---------- ITEMS

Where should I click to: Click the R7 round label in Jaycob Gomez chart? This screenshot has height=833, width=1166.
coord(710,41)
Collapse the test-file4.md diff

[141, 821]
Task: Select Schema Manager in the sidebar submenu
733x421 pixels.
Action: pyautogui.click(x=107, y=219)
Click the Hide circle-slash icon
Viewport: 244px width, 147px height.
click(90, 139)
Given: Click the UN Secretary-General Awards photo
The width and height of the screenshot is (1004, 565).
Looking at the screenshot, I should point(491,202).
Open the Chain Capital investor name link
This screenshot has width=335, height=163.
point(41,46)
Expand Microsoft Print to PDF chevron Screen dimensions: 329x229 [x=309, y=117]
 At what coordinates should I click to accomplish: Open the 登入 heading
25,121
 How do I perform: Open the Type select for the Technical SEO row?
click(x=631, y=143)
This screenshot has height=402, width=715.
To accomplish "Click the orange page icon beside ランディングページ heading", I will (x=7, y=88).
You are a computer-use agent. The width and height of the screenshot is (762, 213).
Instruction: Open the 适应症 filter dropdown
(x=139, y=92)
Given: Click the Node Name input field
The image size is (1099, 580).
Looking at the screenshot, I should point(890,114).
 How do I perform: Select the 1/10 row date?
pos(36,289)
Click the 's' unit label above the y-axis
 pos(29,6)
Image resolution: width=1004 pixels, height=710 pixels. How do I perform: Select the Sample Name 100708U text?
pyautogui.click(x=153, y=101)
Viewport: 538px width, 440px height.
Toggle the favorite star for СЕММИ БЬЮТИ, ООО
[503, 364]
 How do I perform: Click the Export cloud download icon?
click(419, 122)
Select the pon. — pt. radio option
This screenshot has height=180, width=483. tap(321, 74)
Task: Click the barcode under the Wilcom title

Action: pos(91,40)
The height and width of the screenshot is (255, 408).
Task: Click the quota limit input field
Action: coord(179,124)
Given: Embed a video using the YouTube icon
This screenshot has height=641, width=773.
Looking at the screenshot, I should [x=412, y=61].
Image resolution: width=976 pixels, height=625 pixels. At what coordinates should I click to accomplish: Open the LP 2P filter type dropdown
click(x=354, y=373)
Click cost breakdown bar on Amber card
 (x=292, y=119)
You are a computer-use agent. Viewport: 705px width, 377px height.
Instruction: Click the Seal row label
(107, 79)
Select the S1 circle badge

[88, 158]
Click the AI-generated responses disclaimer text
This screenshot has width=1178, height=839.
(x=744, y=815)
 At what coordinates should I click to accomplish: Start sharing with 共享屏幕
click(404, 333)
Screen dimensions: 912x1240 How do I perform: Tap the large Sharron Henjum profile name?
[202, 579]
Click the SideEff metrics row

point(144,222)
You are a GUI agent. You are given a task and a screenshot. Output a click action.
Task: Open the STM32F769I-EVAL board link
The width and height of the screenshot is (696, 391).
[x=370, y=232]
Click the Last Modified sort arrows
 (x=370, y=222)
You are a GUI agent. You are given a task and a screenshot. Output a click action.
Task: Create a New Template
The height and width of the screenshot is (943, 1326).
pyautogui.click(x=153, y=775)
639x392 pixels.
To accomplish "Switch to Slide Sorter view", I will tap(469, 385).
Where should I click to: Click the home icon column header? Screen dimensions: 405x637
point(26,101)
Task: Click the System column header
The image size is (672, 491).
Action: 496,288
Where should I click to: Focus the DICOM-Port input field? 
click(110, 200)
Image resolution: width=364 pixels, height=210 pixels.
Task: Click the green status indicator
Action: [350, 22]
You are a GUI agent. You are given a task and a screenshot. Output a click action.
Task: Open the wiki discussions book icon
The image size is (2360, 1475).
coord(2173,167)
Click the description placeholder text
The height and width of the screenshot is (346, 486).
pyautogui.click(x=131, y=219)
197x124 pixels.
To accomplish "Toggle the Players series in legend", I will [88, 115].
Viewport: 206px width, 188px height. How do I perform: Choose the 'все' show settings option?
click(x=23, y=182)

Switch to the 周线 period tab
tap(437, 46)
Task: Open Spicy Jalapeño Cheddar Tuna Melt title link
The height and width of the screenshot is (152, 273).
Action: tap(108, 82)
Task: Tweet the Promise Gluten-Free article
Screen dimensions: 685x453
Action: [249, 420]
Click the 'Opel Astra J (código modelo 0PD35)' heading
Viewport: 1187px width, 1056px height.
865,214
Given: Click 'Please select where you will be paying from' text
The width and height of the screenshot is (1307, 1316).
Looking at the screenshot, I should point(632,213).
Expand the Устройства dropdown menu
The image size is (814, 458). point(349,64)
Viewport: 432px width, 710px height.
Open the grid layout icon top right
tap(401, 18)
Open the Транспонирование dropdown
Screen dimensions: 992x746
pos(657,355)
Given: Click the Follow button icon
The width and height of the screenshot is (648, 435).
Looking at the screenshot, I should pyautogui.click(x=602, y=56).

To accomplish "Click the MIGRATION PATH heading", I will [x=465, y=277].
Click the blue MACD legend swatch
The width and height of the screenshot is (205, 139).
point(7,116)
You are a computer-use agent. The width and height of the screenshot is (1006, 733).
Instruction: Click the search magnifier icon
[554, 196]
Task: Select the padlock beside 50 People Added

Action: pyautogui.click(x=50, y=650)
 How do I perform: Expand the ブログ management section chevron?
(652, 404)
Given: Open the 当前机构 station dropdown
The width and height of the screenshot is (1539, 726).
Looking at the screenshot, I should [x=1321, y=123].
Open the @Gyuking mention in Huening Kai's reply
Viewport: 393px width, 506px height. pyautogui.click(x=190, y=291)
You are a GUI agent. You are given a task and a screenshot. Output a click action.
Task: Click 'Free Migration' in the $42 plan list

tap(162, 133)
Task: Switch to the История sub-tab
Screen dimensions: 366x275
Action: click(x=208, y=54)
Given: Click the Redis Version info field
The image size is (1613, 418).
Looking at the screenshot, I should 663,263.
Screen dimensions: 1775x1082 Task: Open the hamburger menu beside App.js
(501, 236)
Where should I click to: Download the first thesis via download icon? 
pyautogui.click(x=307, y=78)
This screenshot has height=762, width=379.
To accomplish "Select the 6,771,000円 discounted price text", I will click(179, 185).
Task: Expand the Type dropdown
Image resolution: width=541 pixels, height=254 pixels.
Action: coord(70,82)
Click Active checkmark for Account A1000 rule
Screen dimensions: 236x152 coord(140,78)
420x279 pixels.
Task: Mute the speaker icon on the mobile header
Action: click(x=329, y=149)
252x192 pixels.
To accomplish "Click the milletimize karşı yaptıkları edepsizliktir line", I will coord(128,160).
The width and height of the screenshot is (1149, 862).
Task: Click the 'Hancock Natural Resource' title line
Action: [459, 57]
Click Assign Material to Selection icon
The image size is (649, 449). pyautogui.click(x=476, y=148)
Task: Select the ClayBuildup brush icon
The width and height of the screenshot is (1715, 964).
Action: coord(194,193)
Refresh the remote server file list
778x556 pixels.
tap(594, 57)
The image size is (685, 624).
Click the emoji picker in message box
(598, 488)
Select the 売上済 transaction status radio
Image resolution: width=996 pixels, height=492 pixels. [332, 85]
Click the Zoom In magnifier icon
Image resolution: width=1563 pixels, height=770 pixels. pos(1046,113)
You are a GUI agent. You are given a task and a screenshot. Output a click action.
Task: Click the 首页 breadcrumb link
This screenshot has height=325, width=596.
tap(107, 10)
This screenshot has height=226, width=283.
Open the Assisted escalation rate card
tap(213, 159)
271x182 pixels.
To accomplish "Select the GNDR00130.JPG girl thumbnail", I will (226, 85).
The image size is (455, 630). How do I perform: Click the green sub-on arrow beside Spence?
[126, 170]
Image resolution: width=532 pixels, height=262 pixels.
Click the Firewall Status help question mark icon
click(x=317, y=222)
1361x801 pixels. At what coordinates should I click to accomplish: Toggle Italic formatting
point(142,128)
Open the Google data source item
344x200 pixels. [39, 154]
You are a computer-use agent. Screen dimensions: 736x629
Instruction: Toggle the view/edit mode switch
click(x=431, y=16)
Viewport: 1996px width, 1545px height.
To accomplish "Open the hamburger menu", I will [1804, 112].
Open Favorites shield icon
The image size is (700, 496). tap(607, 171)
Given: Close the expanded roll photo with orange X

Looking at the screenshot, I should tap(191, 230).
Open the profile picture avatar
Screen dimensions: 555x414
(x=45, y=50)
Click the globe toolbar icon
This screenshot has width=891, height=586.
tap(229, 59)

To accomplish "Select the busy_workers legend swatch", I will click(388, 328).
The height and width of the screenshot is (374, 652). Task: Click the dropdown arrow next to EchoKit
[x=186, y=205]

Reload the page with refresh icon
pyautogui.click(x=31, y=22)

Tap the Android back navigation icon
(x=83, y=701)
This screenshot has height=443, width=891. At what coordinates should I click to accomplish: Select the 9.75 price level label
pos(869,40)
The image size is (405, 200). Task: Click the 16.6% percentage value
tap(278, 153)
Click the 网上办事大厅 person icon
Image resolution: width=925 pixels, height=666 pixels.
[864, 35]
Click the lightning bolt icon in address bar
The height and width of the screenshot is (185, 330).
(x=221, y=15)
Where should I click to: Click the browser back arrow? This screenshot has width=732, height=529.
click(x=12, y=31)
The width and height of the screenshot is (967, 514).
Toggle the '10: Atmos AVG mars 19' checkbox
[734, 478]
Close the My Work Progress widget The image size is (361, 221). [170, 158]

--------------------

» WORK TO COMPLETE
Reproduce the entries above word for word, beginning with the first line of the entries and ending after the line that contains "Action: pyautogui.click(x=107, y=219)".

» REPLY TO THE TASK
Where should I click to: Click the R7 round label in Jaycob Gomez chart? This screenshot has height=833, width=1166.
coord(710,41)
Collapse the test-file4.md diff

[141, 821]
Task: Select Schema Manager in the sidebar submenu
733x421 pixels.
Action: pyautogui.click(x=107, y=219)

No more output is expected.